This morning Bill Hazel, Secretary of Public Health, gave a comprehensive report on Virginia’s recent deal with the Department of Justice to close down the state training centers and gradually transfer the severely disabled residents into a group home setting.
Virginia traditionally hospitalized severely disabled citizens in “training centers” for the duration of their life. This has historically been a state expense, covered thru Medicaid and other state programs. The aggregate annual cost is about $138,000 per resident. There are currently less than 1,000 residents left in the training center system.

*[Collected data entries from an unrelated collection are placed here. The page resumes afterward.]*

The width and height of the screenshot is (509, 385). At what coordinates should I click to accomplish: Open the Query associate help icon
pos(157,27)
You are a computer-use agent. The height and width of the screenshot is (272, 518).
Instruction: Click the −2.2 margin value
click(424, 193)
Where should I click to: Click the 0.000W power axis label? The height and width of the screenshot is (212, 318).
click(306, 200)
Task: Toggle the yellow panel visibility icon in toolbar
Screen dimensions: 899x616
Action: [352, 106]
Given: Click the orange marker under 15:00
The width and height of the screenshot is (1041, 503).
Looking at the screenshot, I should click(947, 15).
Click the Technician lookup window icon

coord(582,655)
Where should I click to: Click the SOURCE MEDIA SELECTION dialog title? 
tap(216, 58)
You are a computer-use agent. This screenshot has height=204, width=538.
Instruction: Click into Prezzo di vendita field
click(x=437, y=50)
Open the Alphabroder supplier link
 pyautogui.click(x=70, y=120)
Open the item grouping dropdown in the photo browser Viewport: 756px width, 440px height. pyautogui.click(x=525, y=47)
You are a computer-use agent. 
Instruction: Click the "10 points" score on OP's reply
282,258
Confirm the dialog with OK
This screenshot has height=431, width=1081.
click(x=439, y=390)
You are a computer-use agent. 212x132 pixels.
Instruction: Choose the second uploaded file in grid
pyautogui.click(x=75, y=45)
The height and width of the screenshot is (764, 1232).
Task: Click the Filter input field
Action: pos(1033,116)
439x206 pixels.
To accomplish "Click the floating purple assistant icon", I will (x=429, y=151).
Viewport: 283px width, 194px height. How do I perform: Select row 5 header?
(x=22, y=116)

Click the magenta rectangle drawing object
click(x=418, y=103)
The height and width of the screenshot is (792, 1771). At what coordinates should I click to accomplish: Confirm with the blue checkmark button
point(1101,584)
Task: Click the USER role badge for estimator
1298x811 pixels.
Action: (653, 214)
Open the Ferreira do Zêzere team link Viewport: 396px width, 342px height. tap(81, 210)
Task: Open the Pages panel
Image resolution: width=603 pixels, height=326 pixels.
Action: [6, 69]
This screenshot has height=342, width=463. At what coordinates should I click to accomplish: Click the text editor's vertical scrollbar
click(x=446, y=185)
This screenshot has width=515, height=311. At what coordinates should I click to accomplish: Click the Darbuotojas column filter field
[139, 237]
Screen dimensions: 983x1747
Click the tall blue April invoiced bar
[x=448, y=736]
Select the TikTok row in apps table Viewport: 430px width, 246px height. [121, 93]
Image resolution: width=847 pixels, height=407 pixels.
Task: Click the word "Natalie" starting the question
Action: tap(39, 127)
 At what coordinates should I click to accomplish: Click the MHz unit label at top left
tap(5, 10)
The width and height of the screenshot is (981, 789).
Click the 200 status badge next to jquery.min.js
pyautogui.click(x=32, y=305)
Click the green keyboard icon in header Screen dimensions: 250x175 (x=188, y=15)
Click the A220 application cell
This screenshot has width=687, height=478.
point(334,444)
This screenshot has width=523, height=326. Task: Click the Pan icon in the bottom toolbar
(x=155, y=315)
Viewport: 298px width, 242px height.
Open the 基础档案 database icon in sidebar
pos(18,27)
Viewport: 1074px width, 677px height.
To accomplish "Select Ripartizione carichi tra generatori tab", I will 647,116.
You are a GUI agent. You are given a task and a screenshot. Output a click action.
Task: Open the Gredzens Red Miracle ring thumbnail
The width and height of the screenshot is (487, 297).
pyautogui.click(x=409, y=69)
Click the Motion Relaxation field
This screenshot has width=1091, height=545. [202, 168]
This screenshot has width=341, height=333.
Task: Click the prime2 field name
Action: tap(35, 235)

In recent times, the centralization of care has been replaced by the “waiver” program which has replaced that institutionalization with community-based care which usually relocates the disabled person to a group home (or leaves him in his family home with appropriate assistance). Currently, there are about 8,600 funded waiver slots in Virginia and about 5,000 persons on the “waiting list” to get additional slots. All these consumers are placed directly in the community.
In 2011, the DOJ sued Virginia iover its failure to close the training centers and put all its disabled people into an “integrated” community setting. I won’t go too far into details, other than the Federal law (as dictated by the Olmstead case) now mandates this conversion.
With the recent settlement, Virginia will phase out its training centers over the next few years. (NoVA Training Center in Fairfax will close in 2015). It must also create 4,000+ new waiver slots. The estimated cost is $340M to manage this transition, which will be spread over ten years.
The dislocation for certain families will be inevitable. I’ve talked to people on both sides of this issue. I know that NVTC families dearly want it to stay open and enjoy the continuum of care. Sadly, that is not legally possible.
NVTC has been a great neighbor for years in Fairfax County. It will be a major transition to see it close its Braddock Road campus in 2015. It has served us well.